> [Exercise description]: Rewrite the entries from the start up to and including the line with "[x=779, y=643]", changing "marker" to "pin" and leaving everything else as it is.

> [Task inputs]:
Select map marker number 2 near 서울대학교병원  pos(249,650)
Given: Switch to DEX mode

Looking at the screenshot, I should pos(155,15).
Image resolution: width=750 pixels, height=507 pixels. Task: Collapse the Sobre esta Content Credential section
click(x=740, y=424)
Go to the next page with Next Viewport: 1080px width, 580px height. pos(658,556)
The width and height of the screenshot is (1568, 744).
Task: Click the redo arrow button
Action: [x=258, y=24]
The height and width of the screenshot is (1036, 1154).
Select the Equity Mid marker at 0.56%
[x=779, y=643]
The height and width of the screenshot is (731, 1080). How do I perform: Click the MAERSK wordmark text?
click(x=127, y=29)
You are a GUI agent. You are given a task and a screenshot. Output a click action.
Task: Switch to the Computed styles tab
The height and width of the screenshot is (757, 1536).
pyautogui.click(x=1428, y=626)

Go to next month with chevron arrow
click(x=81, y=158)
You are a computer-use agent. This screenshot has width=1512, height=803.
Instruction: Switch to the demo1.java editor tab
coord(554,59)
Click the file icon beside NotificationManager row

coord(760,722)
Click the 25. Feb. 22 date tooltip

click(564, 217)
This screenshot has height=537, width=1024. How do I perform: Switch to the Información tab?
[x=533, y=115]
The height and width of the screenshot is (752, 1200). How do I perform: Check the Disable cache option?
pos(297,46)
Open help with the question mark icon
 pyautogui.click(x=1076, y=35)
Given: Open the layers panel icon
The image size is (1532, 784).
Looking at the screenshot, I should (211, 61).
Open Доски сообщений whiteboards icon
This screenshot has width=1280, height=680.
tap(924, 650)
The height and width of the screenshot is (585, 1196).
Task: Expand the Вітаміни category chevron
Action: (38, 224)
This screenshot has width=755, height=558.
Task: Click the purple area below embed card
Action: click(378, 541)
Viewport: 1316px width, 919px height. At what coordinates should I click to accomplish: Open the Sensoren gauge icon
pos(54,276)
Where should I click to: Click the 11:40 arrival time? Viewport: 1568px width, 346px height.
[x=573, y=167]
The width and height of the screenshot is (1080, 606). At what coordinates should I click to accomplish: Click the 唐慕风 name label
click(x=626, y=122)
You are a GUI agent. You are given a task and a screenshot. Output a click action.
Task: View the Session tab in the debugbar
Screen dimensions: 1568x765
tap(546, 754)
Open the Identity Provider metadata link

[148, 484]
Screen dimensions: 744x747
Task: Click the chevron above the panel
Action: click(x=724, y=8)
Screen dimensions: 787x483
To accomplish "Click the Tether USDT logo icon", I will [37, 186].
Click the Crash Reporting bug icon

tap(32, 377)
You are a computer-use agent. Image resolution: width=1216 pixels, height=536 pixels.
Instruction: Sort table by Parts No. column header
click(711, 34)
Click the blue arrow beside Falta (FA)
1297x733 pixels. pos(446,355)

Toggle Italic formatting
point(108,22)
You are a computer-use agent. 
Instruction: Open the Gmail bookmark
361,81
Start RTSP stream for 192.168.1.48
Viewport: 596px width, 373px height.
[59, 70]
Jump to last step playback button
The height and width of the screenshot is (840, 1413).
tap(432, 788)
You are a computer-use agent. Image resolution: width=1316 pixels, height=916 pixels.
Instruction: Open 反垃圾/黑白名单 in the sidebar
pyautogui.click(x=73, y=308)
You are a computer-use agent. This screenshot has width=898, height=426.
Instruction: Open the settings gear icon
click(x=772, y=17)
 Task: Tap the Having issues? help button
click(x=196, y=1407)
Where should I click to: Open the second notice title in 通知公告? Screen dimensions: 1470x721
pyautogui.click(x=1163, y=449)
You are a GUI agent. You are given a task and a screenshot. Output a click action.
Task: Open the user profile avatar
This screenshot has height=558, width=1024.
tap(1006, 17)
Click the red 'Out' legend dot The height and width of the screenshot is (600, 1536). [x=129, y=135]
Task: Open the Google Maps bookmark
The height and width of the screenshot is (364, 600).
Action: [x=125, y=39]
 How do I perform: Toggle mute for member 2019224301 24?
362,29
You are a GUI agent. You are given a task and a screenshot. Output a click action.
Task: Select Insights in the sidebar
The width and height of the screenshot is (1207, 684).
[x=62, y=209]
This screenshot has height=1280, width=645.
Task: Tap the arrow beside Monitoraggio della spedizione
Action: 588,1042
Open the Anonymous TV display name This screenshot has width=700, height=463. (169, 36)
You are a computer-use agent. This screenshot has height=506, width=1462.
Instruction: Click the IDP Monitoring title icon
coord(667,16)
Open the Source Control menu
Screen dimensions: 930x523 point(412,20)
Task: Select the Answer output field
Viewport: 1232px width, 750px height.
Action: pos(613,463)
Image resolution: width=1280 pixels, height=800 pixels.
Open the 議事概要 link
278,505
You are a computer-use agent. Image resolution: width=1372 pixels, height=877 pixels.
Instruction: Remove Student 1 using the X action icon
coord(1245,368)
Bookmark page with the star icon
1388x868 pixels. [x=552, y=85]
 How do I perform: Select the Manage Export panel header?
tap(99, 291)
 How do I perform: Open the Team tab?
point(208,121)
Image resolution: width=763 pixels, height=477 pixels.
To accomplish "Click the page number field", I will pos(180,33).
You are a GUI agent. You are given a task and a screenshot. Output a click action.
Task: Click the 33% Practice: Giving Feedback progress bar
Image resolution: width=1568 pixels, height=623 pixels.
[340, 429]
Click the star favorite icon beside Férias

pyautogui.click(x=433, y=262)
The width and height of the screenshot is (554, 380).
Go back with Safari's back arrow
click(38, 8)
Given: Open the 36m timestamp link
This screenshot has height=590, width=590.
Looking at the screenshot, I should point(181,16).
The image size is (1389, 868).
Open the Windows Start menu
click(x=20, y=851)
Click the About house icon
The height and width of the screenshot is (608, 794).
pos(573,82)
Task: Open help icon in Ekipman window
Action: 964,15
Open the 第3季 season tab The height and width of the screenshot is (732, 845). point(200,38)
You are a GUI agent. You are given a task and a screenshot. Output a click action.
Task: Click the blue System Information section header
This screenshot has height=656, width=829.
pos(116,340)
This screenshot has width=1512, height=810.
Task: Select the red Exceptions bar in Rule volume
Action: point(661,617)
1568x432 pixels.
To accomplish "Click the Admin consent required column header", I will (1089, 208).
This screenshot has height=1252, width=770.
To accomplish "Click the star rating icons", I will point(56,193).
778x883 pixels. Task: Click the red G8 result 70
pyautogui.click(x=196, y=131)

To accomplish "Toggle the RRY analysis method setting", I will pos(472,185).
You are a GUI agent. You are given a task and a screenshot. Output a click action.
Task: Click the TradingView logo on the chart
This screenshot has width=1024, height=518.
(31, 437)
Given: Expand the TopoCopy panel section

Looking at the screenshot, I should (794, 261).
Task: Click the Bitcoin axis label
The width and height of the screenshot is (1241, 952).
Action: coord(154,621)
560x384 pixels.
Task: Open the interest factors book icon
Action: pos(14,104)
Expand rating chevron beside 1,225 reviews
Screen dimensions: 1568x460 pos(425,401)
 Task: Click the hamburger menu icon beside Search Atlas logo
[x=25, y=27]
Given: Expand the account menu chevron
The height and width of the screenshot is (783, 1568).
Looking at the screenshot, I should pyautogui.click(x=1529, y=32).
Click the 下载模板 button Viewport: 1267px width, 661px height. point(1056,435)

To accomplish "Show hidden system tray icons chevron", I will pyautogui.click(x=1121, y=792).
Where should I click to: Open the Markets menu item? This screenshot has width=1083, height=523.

> [Task result]:
Select map pin number 2 near 서울대학교병원  pos(249,650)
Given: Switch to DEX mode

Looking at the screenshot, I should pos(155,15).
Image resolution: width=750 pixels, height=507 pixels. Task: Collapse the Sobre esta Content Credential section
click(x=740, y=424)
Go to the next page with Next Viewport: 1080px width, 580px height. pos(658,556)
The width and height of the screenshot is (1568, 744).
Task: Click the redo arrow button
Action: [x=258, y=24]
The height and width of the screenshot is (1036, 1154).
Select the Equity Mid pin at 0.56%
[x=779, y=643]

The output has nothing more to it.